Ludo’s own family ties with the House of Glaoua went back to a certain Ischoua Corcos who’d helped to finance the elder Glaoui’s ousting of Sultan Abd-el-Aziz in favor of Mulay Hafid. Ludo’s father still kept many a gold-tipped finger in Glaoui’s financial pies, and Ludo himself—though the one was a Jew and the other a Moslem—had long been as close a friend of T’hami el Glaoui as men like that could allow themselves friends. Thus Ludo had much to tell Augustine about that spectacular, fabulous figure beneath whose fleecy immaculate robes was a sinewy body scarred head-to-foot. A horrible trench in the flesh ran the length of his back where in youth defenders had poured boiling lead on him scaling a fortress wall—he had had to lie in a bath of oil for a month. Few people knew that a knife-thrust had severed a nerve in his cheek, because by a Herculean effort he managed to hold his face straight in public in case you should think he had suffered a stroke....
In boyhood his sport had been potting a pigeon’s egg balanced between the ankles of one of his father’s slaves with a flintlock: a dangerous sport indeed for a worthless younger son, should he lame for life some favorite slave! Today he shot partridge with ball at the gallop.... Then Ludo went on to say that the Glaoui had to keep in with the Frenc
h but privately seemed to prefer the English. But sometimes he showed this in somewhat equivocal ways: as once when he’d asked a highly distinguished English friend to bring home one of his brides, instead of sending the more conventional physical eunuch....
Indeed the Glaoui showed rather a pretty wit in this devious sort of way. At Marrakesh, when trying a case, he would publicly lay all the bribes he’d received on the table—the envelopes still unopened. He gave some away to indigent widows—unopened still; but when in private he opened the ones which remained, if they didn’t come up to scratch he either appealed against himself and retried the case—or that litigant just disappeared.
5
The war which had lately overflowed from the Riff—the mountainous “Spanish Zone” which lay to the east of Tangier—was over at last, and Tangier no longer cut off from the rest of Morocco except by ship.
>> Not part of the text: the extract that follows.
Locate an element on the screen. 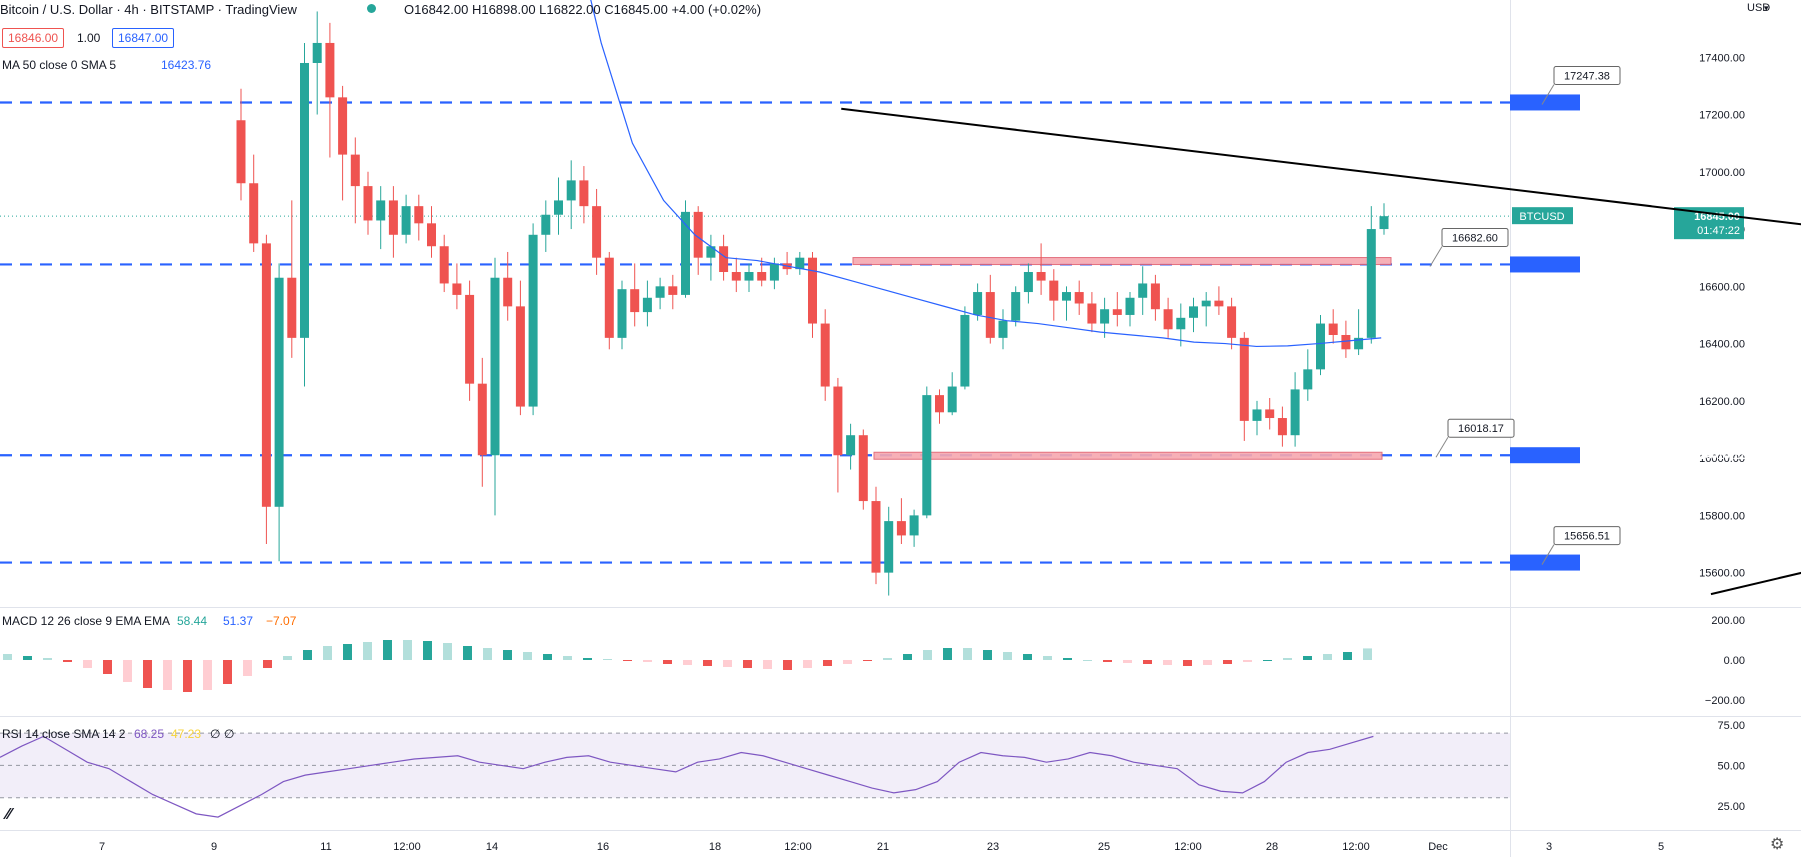 The height and width of the screenshot is (857, 1801). price-tick-label: 16400.00 is located at coordinates (1722, 345).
For six years Abd el Krim (though outnumbered a hundred to one) had vanquished and massacred Spanish armies, repeatedly driving the Spaniards into the sea. For the last two years he had taken on France as well, and only last summer was threatening Fez itself. Unencumbered by wounded (the Red Cross flatly refused to allow him medical aid), and with troops who could march and fight on a handful of dates, his forces could fight two battles in twenty-four hours a good forty miles apart. But they weren’t without Western technical skills: having captured a field-gun from the French they took it to pieces, manhandled the pieces across the trackless mountains, re-assembled the parts in a cave and used it to bombard Tetouan.... It had taken the utmost might of Spain and France combined to defeat him, and only last month had the famous Mohammed ben Abd el Krim el-Khatabi been finally forced to surrender to Marshal Pétain’s 160,000 men. But now the overland routes were open again: Augustine and Ludo could travel towards the south whenever they liked.